Das einzige Mittel, sich seines HIV-Status bewusst und dann behandelt zu werden, sind HIV-Tests. Eine Anfrage der Grünen im Berliner Abgeordnetenhaus zufolge ließen sich bei den verschiedenen Anlaufstellen in Berlin – freien Trägern wie der Berliner Aids-Hilfe oder Mann-O-Meter – im vergangenen Jahr 12.868 Menschen testen. Dabei schlug der Test 92 Mal an. Das zeigt, dass über die Testangebote der freien Träger nur etwa 35 Prozent der Neuinfektionen entdeckt werden, während das Gros in den Praxen niedergelassener Ärztinnen und Ärzte diagnostiziert wird. Dennoch will der Senat das Angebot erweitern, etwa durch Gründung des „Checkpoint BLN“ zwischen Neukölln und Friedrichshain-Kreuzberg, um die Testrate in der Gruppe der Männer zu erhöhen, die Sex mit Männern haben: „Immer noch sind mehr als 70 Prozent der Neuinfektionen epidemiologisch dieser Gruppe zuzuordnen, obgleich für diese Gruppe in den letzten Jahren eine Stagnation bzw. leichte Abwärtsentwicklung der Neuinfektionen zu registrieren ist“, sagt Boris Velter von der Senatsverwaltung für Gesundheit, Pflege und Gleichstellung in der Beantwortung der Grünen-Anfrage.

Wissen die Infizierten erst um ihren Status, lassen sie sich den RKI-Schätzungen zufolge auch behandeln. Wie erfolgreich der Medikamentencocktail inzwischen ist, zeigt die geringe Zahl der Todesfälle unter HIV-Infizierten. Während Mitte der 1980er Jahren noch jährlich bis zu 800 Menschen in Berlin an den Folgen der Immunschwäche starben, weil sich die Viren ungestört vermehren und wesentliche Teile des Immunsystems lahmlegen konnten, sind 2017 nur noch 35 Verstorbene mit HIV registriert worden (450 waren es bundesweit). Insgesamt sind in Deutschland seit Beginn der Epidemie Anfang der 1980er Jahre etwa 29.000 Menschen, davon 4700 in Berlin, mit oder aufgrund von HIV gestorben.

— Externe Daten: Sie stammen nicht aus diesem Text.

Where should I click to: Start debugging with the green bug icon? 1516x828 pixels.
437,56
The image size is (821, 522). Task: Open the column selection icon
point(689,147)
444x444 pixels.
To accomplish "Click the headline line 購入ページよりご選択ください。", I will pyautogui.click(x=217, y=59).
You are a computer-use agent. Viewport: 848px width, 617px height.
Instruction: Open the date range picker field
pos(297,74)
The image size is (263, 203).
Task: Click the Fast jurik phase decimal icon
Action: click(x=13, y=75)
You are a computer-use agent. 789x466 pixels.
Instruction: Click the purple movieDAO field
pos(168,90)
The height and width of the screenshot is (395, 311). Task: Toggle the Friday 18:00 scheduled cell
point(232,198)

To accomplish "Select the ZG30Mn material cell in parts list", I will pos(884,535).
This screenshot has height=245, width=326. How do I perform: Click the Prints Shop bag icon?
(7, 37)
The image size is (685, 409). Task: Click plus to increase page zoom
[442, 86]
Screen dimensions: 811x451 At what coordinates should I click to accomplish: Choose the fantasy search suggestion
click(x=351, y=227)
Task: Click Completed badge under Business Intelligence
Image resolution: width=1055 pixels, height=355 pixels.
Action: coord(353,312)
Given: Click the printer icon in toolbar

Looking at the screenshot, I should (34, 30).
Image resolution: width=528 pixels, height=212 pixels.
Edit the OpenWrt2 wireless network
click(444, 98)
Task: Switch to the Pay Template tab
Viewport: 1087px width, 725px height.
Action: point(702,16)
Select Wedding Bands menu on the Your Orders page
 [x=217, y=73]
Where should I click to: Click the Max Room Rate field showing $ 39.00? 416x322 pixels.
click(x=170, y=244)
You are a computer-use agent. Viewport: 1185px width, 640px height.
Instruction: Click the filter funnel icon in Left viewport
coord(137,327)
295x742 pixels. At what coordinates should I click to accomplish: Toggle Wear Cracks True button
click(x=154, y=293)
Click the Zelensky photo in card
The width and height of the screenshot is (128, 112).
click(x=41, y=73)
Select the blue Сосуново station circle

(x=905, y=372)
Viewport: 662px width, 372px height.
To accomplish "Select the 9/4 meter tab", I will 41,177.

Aus medizinischer und epidemiologischer Sicht ist HIV in Deutschland weitgehend unter Kontrolle – was allerdings dazu führt, dass das Wissen über Ansteckungsgefahren und das richtige Verhalten gegenüber HIV-Infizierten allmählich verschwindet. Zum einen führt das zu Sorglosigkeit beim Sex mit Fremden. Zum anderen müssen Infizierte immer häufiger mit längst überwunden geglaubten Vorurteilen kämpfen. Laut Deutscher Aids-Hilfe geben drei Viertel der Betroffenen an, im vergangenen Jahr aufgrund ihrer Erkrankung diskriminiert worden zu sein – sogar bei der Versorgung in medizinischen Einrichtungen. So verweigern etwa Zahnärzte mitunter die Behandlung, nicht wissend, dass HIV-Infizierte unter erfolgreicher retroviraler Therapie nicht ansteckend sind und simple Schutzmaßnahmen eine Infektion ohnehin wirksam ausschließen. Eine gefährliche Entwicklung, da gesellschaftliche Ausgrenzung nachweislich zu geringeren Testraten und zur Verbreitung von HIV führt. Daher muss, so wie das Virus nach Deutschland kam und blieb und bleiben wird, auch das Wissen über HIV und den richtigen Umgang mit Infizierten in den Köpfen bleiben.